Rastreo la dinastía de la palabra "carajillo". Pero me pregunto: ¿por qué llamo dinastía a la etimología? ¿Es que la lengua, como los antiguos faraones, es dinástica? Sí: pienso que ella lo es, lo que no el habla. La lengua es aristocrática, nos guste o no. El habla, en cambio, es democrática, profundamente democrática.
La lengua tiene abolengo. El habla, por el contrario, es llana. Al habla los étimos la importan un bledo. La lengua, sin embargo, les es deudora. El habla hace de su capa (la lengua) un sayo (una jerga). El habla es práctica, pura práctica. Se usa y basta.

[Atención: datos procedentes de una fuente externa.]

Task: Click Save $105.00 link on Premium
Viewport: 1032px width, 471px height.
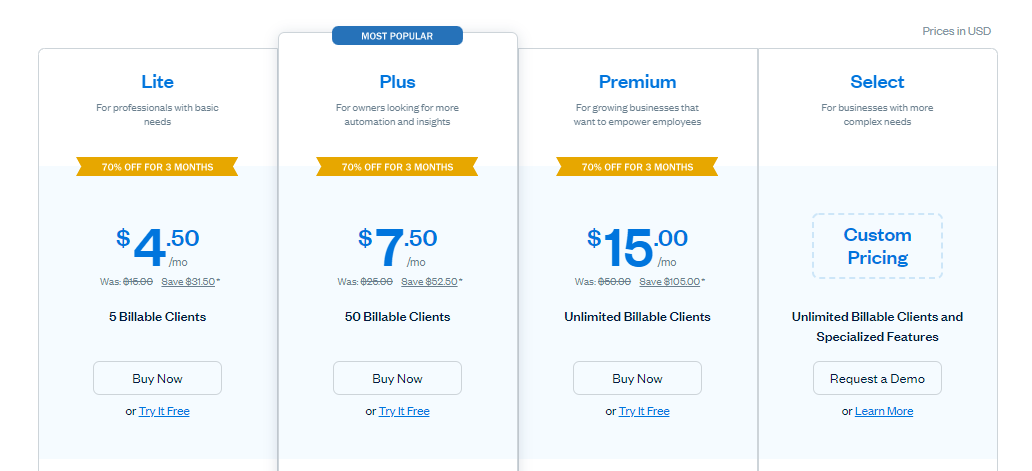Action: coord(669,281)
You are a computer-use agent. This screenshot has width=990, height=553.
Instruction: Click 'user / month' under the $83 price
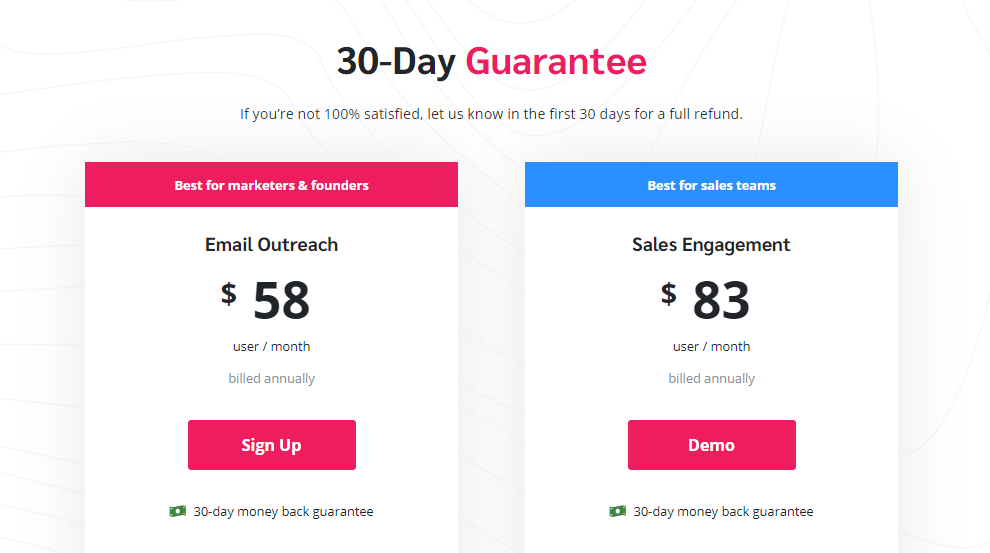(712, 347)
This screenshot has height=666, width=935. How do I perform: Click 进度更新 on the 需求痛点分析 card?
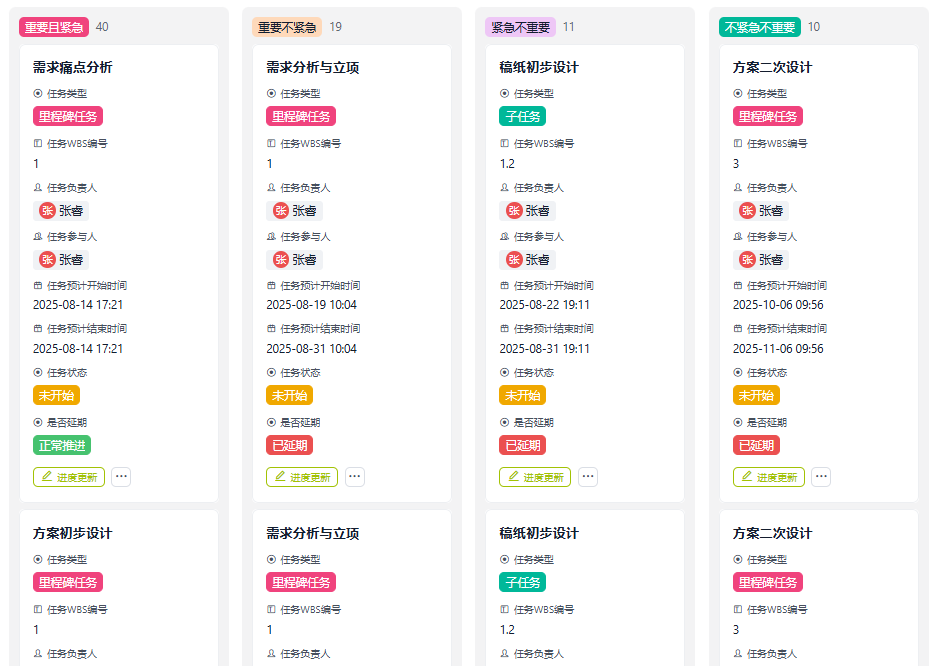(x=68, y=477)
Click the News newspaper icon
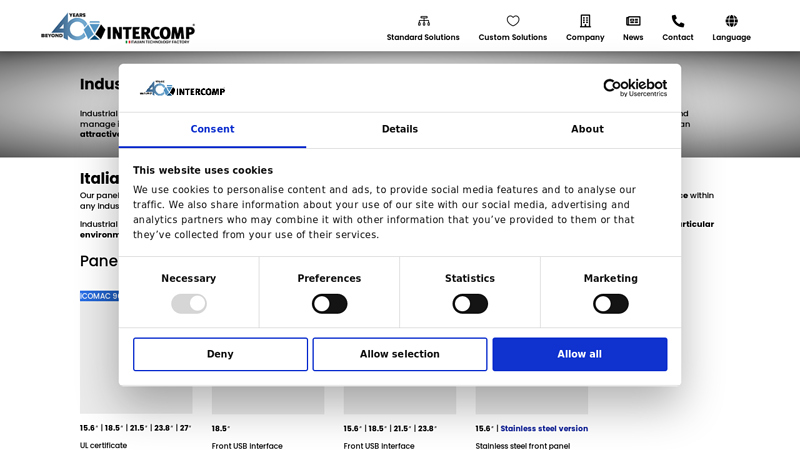 tap(633, 21)
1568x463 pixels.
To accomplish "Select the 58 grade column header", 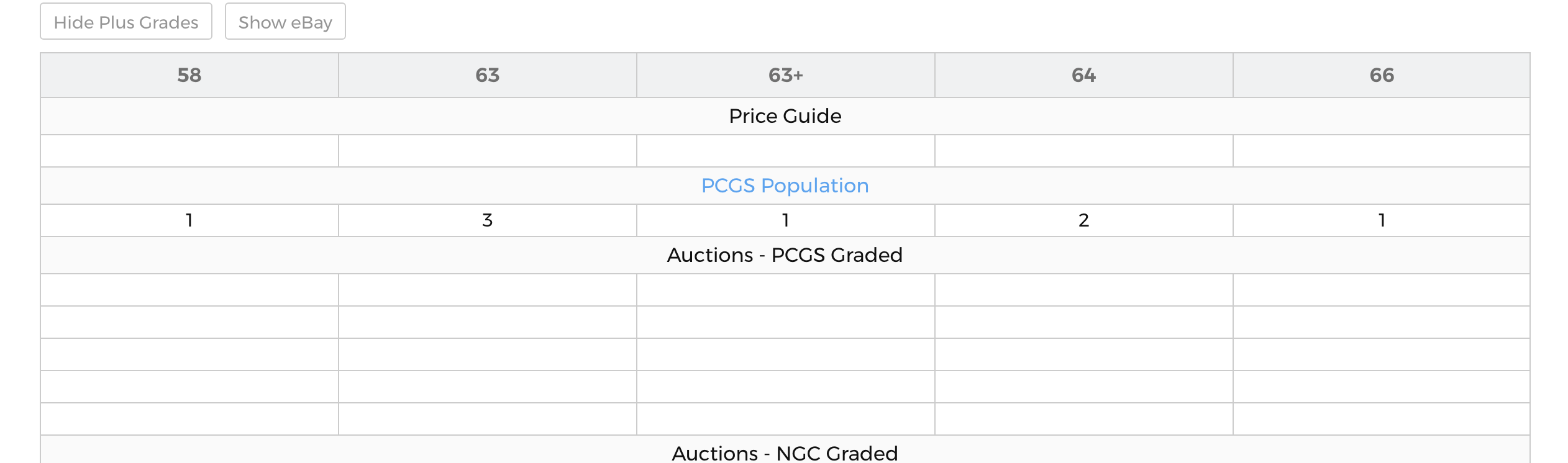I will point(189,75).
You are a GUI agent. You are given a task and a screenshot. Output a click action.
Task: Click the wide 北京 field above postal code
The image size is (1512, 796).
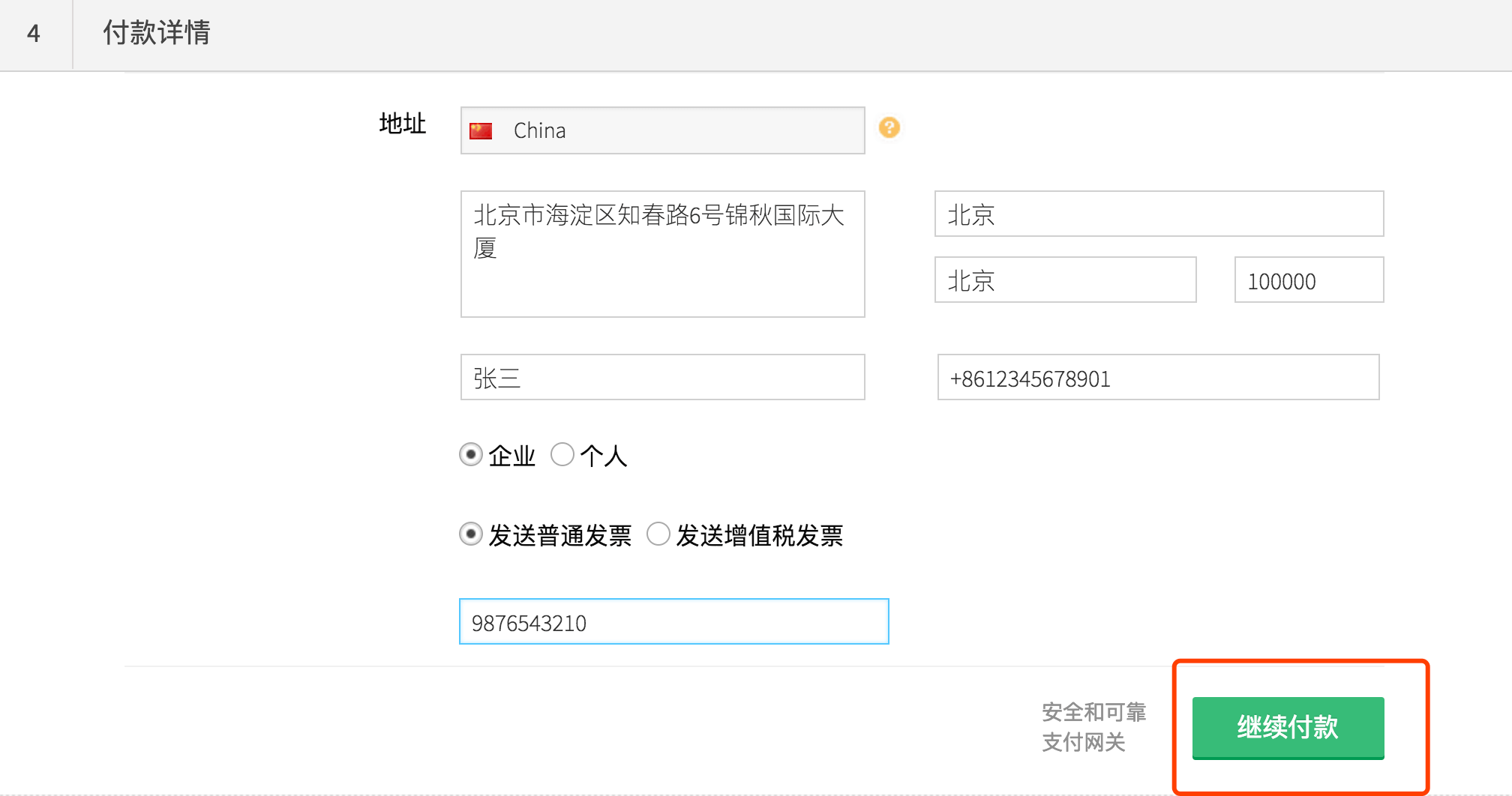click(1159, 214)

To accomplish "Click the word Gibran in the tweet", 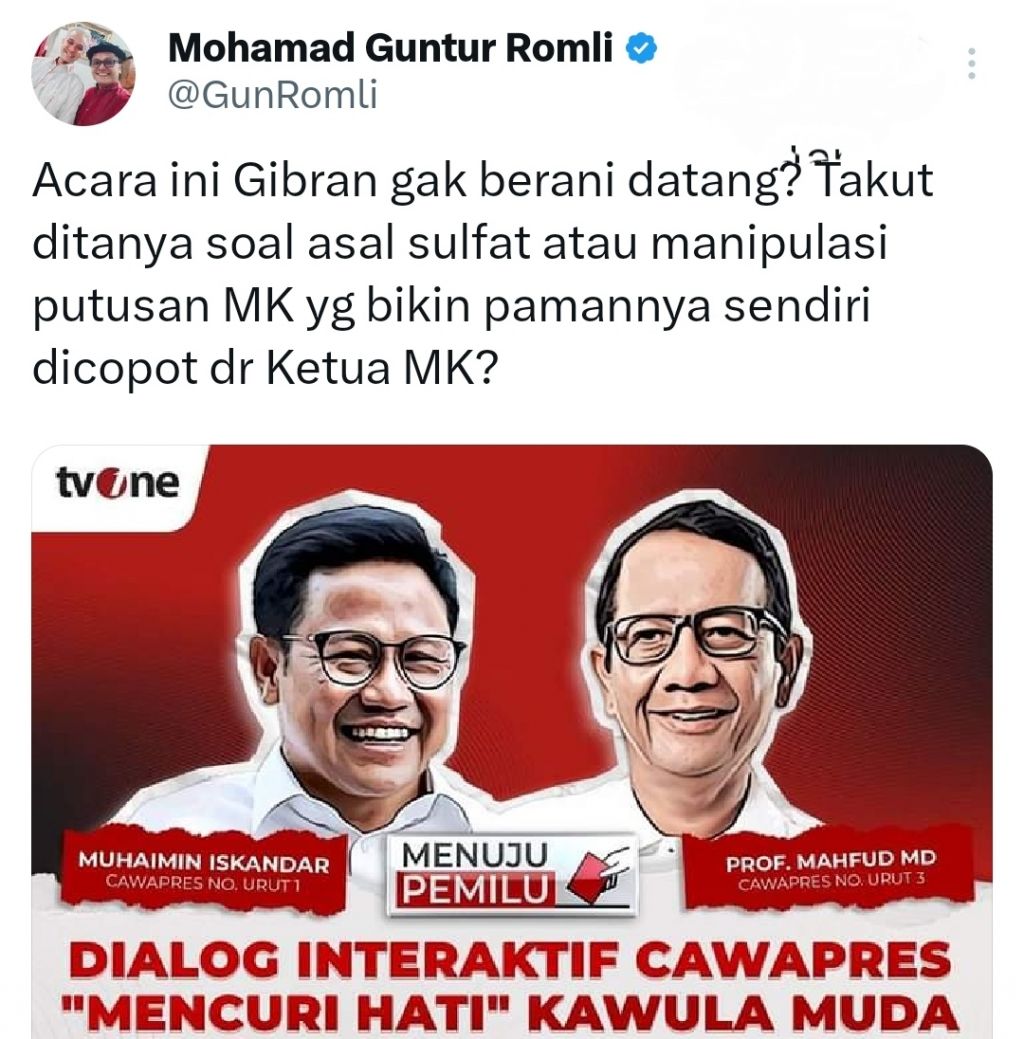I will coord(305,180).
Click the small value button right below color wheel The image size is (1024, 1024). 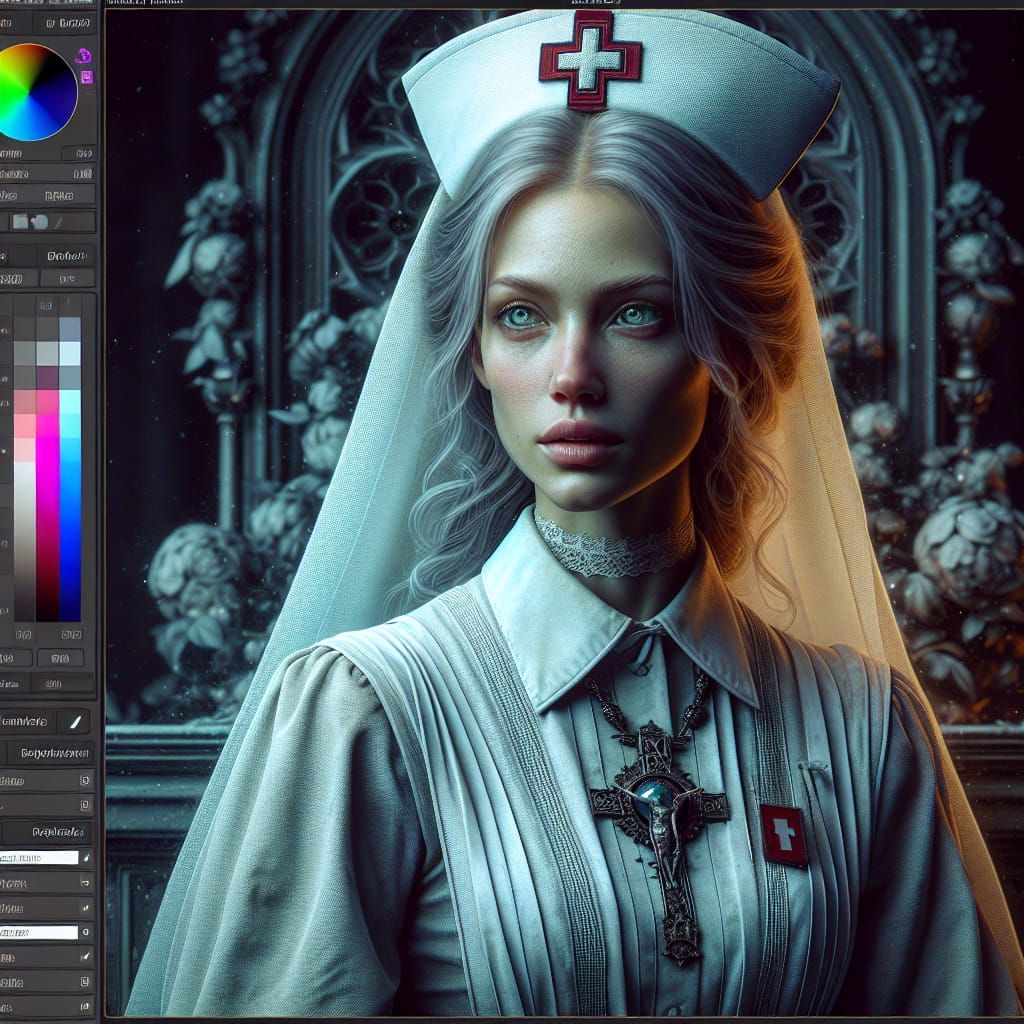coord(78,153)
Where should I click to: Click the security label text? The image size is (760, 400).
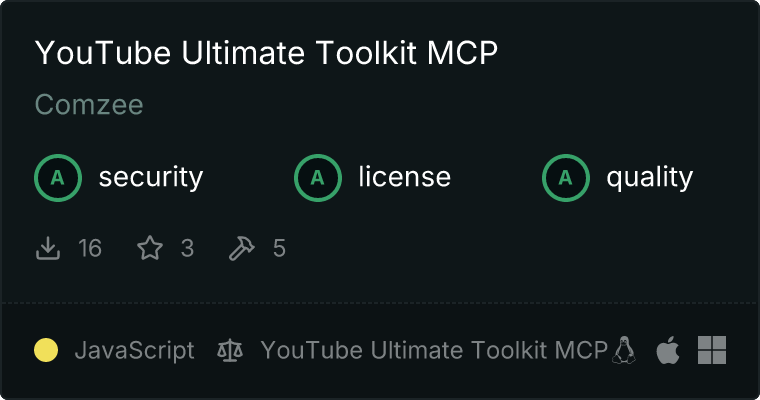151,177
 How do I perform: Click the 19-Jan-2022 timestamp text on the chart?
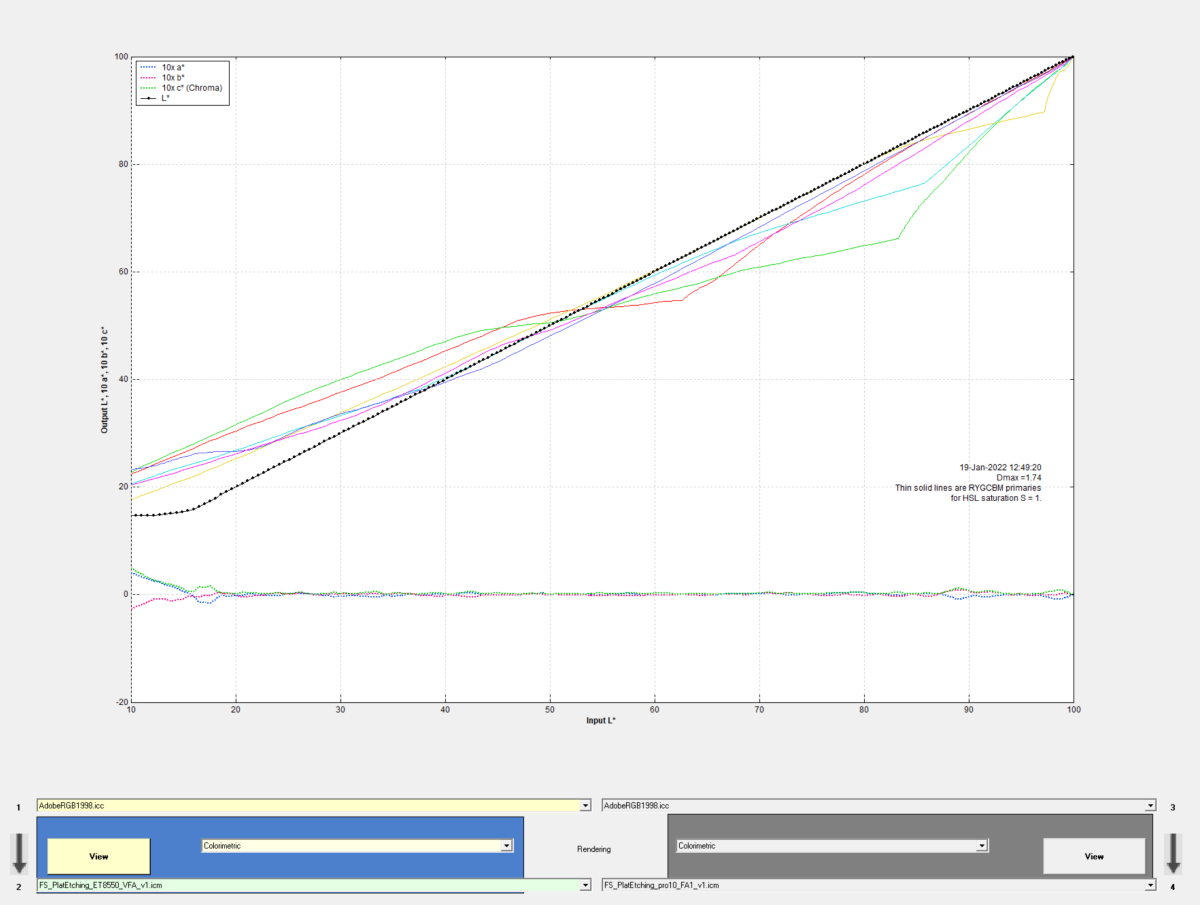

La dinastía es asunto de príncipes y entraña poder. La "dynasteia" griega (todo lo que empieza por "dyna" se refiere a alguna suerte de fuerza) es poder y dominio de unos pocos. Y es poder que se hereda por sucesión. Pues bien: así es la lengua. No en vano, como dice Heidegger, no la poseemos, ella nos posee. Y su poder viene de antiguo. Las palabras suceden a las palabras y las heredan. Transmiten privilegios.
Solo los poetas, los grandes poetas, son capaces de burlarlas, jugando su mismo juego, beneficiándose de su propia ambigüedad. Los poetas son hijos naturales, no legales, de la lengua. Sus aristócratas vagabundos. Reyes pastores.
El mito de Toth, supuesto inventor de la escritura en el relato de Platón, nos traslada al Egipto dinástico. Cuando la voz se hace gráfica. Cuando lo que se ha dicho se escribe. Cuando se hace visible lo que suena. Cuando lo oido induce dudas que inclinan a la supuesta certeza de lo visto. Cuando al fe en el que habla se tambalea y el sujeto oyente se atrinchera en sus propios ojos.